++++ GIVEN DATA ++++

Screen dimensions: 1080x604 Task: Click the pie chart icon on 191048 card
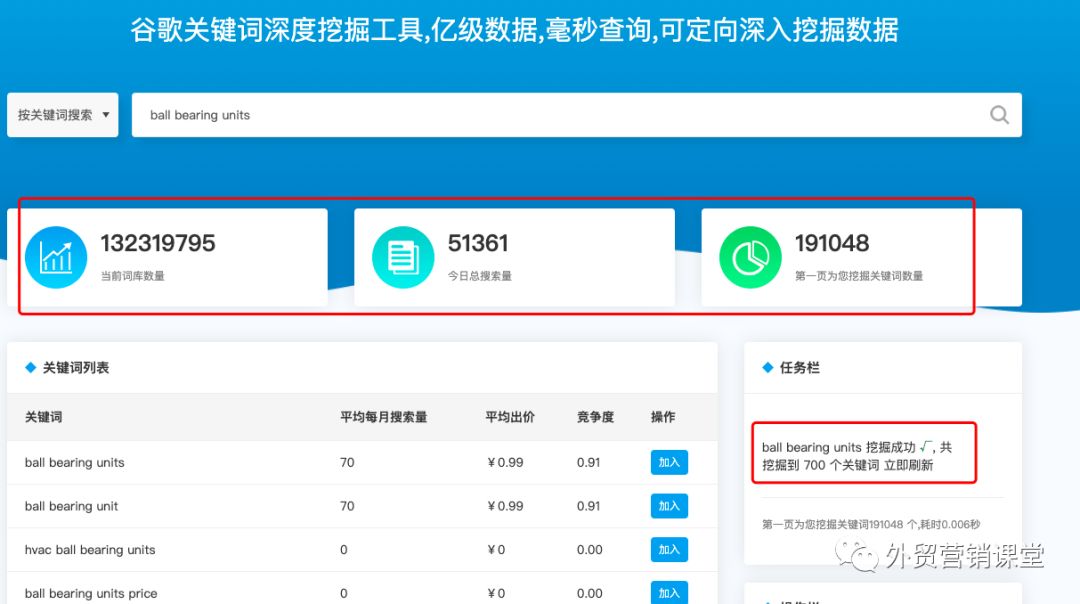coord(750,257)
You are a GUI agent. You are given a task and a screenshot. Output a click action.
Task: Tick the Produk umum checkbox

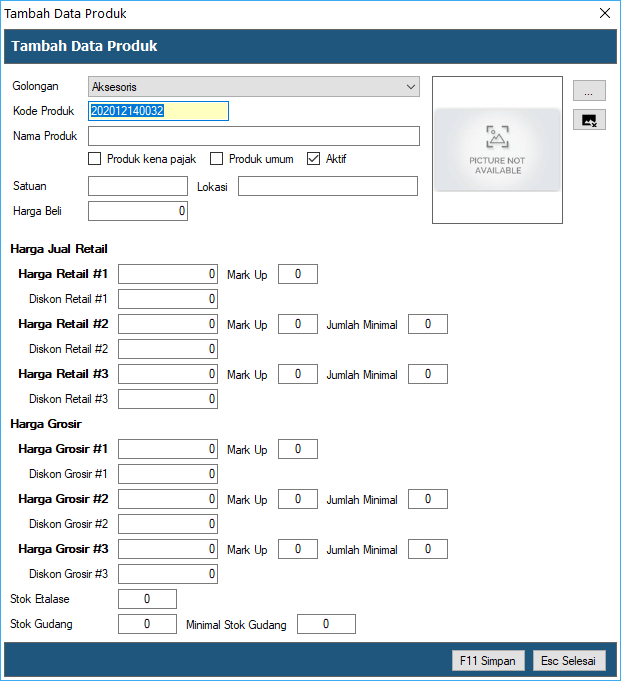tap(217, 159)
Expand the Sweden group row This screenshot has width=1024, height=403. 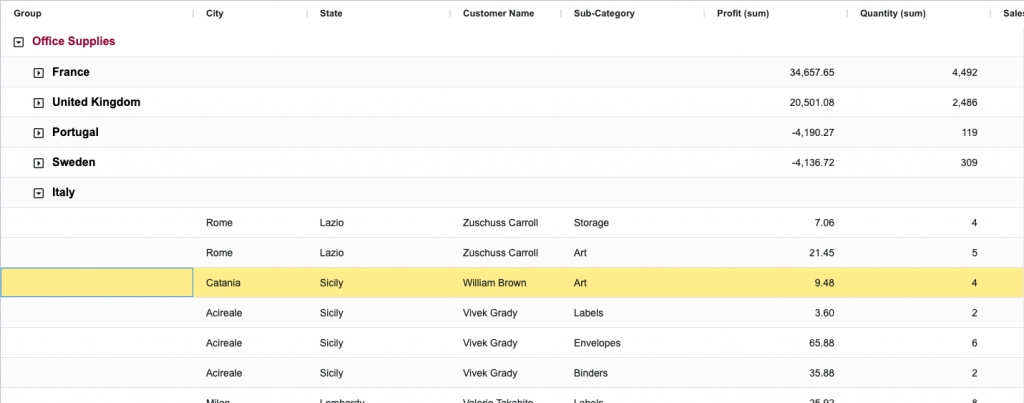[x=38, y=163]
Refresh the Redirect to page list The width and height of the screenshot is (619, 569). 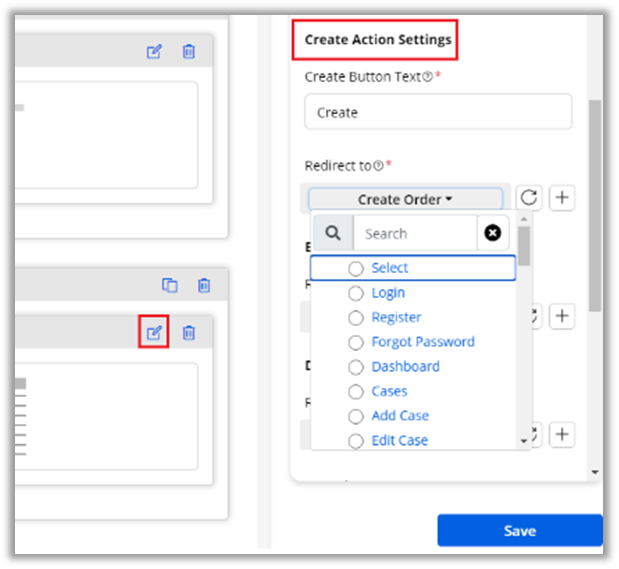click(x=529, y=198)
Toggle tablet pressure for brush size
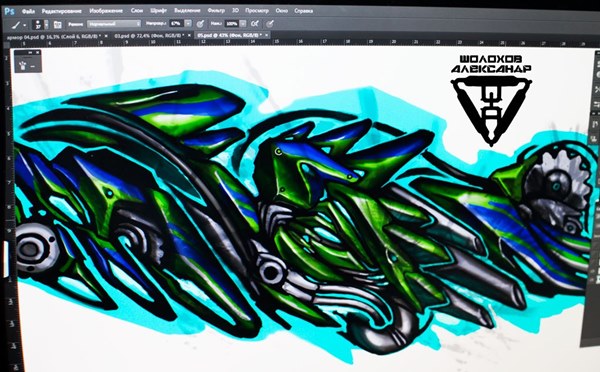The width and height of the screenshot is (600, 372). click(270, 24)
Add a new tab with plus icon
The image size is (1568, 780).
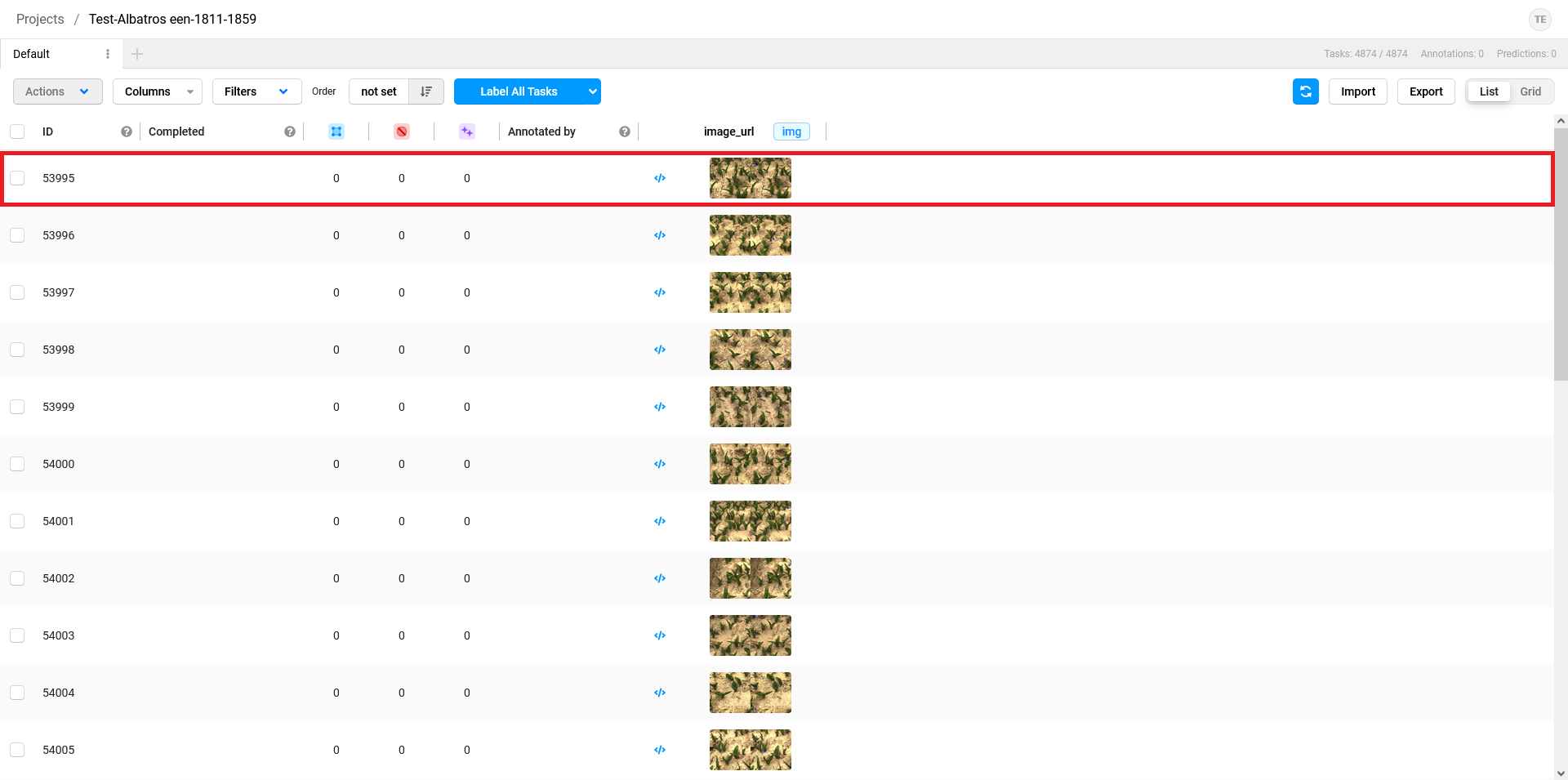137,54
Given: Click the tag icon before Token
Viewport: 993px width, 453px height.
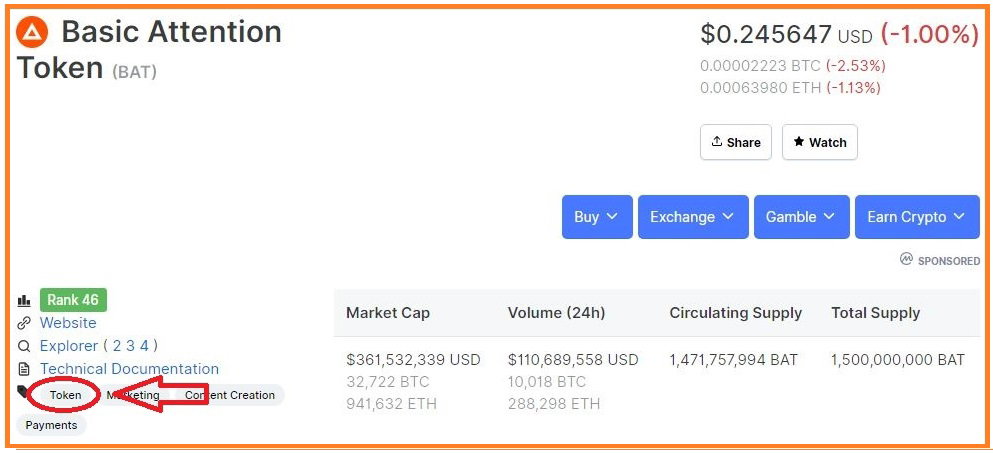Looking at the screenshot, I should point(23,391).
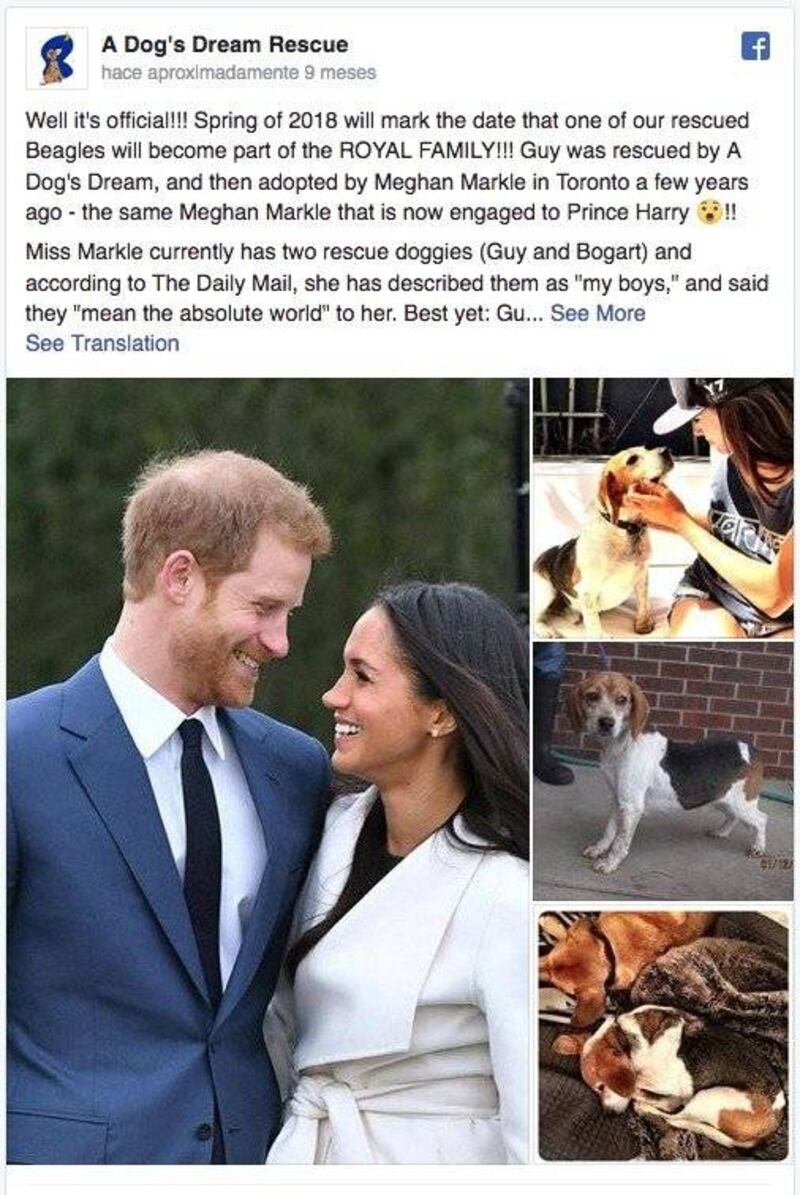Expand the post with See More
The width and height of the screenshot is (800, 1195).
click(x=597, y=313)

++++

### TASK REQUIREMENTS
From the line that contains "Add a new tab with plus icon" through the last line of the entries, transcribe every line exactly, leaving out the pictures.

### EXERCISE OUTPUT
Add a new tab with plus icon
The image size is (1568, 780).
137,54
Given: Click the tag icon before Token
Viewport: 993px width, 453px height.
Looking at the screenshot, I should point(23,391).
Expand the post with See More
The width and height of the screenshot is (800, 1195).
click(x=597, y=313)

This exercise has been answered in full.